▸ What is being asked
Return only the lines from the one that contains "955x238 pixels. Task: Open" through the last line of the records below, exactly as they stand. Pictures are not part of the copy.

──────── Supplied records ────────

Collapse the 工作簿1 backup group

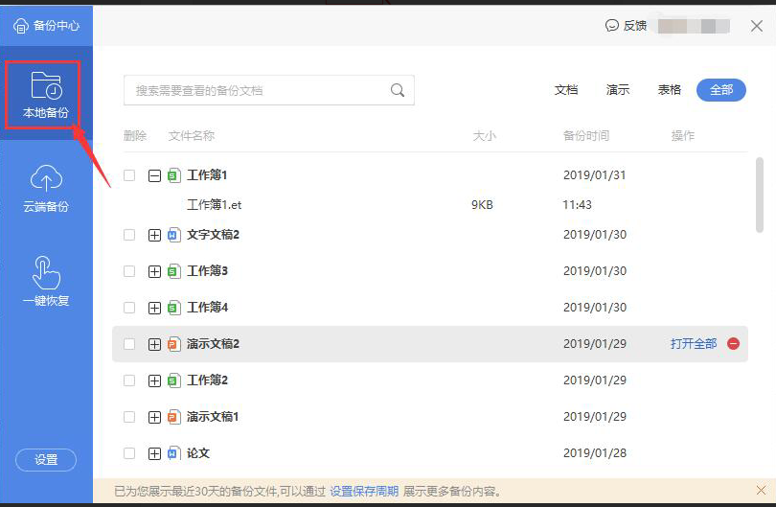pos(154,175)
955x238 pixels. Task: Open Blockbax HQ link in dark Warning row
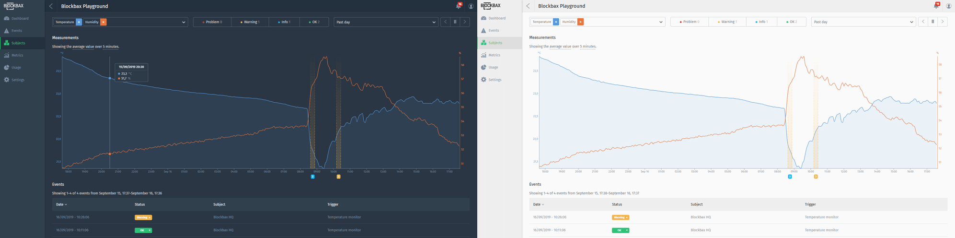click(x=223, y=217)
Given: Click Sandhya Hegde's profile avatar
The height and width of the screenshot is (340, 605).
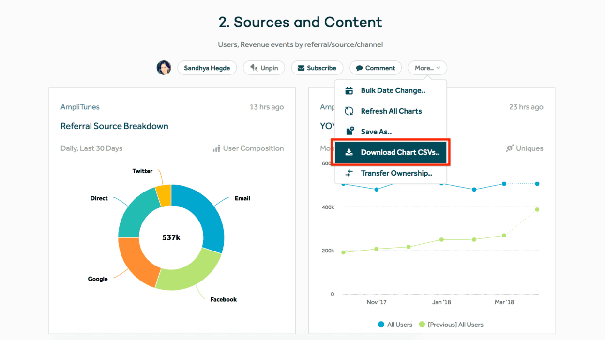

────────

▸ Task solution
955x238 pixels. Task: Open Blockbax HQ link in dark Warning row
click(x=223, y=217)
Given: Click Sandhya Hegde's profile avatar
The height and width of the screenshot is (340, 605).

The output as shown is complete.